Zevkli geçen yolculuk sonrasında, ulaşmak istedikleri yere ulaşmışlardı. İkisi de oldukça neşeliydi. Naz, Yağız’ın yol boyunca gösterdiği çaba sonucu gerçekten de neşeli kahkahalar atıp kendisini Yağız’a bırakmıştı. Her erkeği böyle bir durum mutlu ederdi ve öyle de olmuştu. Yağız’ın da o anki neşesine diyecek yoktu. Şimdi o eğlenceli yolculuk yerini başka bir eğlenceye bırakacaktı.

 Yağız, Naz’ın daha önce market alışverişine çıkmadığını tahmin edebiliyordu ve oldukça eğleneceğini umuyordu. Tabii ki eline geçen hiçbir fırsatı kaçırmayacaktı. Bunları düşünürken gülümseyerek, kontağı kapattı. Naz da montunu giymeye uğraşıyordu.

 Arabadan indiklerinde soğuk Kars havası yüzlerine vurdu. Naz hemen ellerini cebine sokarken, Yağız ise rahat bir tavırla onun yanına geldi ve beraber giriş kapısına doğru ilerlemeye başladılar. Naz’ın birden durmasıyla Yağız ona doğru döndü.

 Genç kadın bir yandan havanın soğuğuna dayanmaya uğraşırken bir yandan da söylemek istediklerini zihninde toparlamaya çalışıyordu. Yolculuk boyunca bu konuyu çok düşünmüştü. Yanlış bir başlangıç yapmışlardı. Adamla sürekli didiştiklerinden, onunla sohbet ederken başlangıçta nasıl hissettirdiğini anlayamamıştı. Onunla normal bir şekilde sohbet etmek bir anda soğuk bir havadan kendini can havliyle sıcacık bir odaya atmak gibiydi.

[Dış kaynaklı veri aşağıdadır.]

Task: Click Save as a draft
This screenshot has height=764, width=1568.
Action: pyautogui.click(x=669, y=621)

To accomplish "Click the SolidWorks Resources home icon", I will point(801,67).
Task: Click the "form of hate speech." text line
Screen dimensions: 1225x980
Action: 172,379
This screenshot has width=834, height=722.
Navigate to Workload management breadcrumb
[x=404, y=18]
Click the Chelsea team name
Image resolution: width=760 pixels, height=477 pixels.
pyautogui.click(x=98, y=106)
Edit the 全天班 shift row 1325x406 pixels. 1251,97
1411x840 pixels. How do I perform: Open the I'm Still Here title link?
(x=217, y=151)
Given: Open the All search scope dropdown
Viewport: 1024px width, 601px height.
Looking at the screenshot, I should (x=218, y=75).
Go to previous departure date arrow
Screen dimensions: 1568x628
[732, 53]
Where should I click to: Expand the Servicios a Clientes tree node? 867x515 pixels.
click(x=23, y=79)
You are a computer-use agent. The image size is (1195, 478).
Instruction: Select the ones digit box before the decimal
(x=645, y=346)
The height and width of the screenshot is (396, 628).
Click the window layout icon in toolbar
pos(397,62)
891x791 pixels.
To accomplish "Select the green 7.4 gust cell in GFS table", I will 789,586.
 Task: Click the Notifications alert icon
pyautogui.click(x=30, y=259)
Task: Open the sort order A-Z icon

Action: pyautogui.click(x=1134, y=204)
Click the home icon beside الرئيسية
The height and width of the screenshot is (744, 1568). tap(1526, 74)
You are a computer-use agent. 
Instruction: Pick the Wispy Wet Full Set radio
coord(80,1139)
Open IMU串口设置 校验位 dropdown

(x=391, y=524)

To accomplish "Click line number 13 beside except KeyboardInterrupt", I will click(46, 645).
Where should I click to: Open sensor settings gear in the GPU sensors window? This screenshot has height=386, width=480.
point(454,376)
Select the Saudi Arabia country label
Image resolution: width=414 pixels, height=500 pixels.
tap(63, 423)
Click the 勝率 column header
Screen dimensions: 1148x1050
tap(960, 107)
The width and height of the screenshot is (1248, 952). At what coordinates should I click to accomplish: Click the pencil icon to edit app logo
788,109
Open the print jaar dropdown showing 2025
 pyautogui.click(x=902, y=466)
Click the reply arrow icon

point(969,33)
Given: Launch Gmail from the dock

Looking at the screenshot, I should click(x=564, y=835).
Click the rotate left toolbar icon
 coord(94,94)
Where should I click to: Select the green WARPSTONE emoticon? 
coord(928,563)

 “İkimiz de şunun farkındayız ki, ya da sadece ben farkındayım, seninle yanlış şekilde başladık. Gerçi senin de durumu kolaylaştırdığın söylenemez. Sence yol hâlâ yakınken, komşuluk kelimesinin hakkını verebilir miyiz seninle?”

 Karşısında üşüdüğünü belli ederek pembeleşmiş yanaklarıyla kendisine bakan bu kadın şu an o kadar çekici görünüyordu ki. Topuzundan firar eden saç tutamları soğuk rüzgârla her bir saniye oynaşırken, gözleri merakla ondan gelecek cevabı bekliyordu.

 “Komşuluk? Benim bildiğim birbirlerini tanımayan komşular, birbirlerinin evinde kalmazlar,” dedi Yağız inatla.

 “Haklısın. Dediğim gibi yanlış başladık ve komşuluk kavramını biraz aşmış olabiliriz. Ama dairelerimizin karşılıklı olması hâlâ kapı komşusu olduğumuzu gösterir.”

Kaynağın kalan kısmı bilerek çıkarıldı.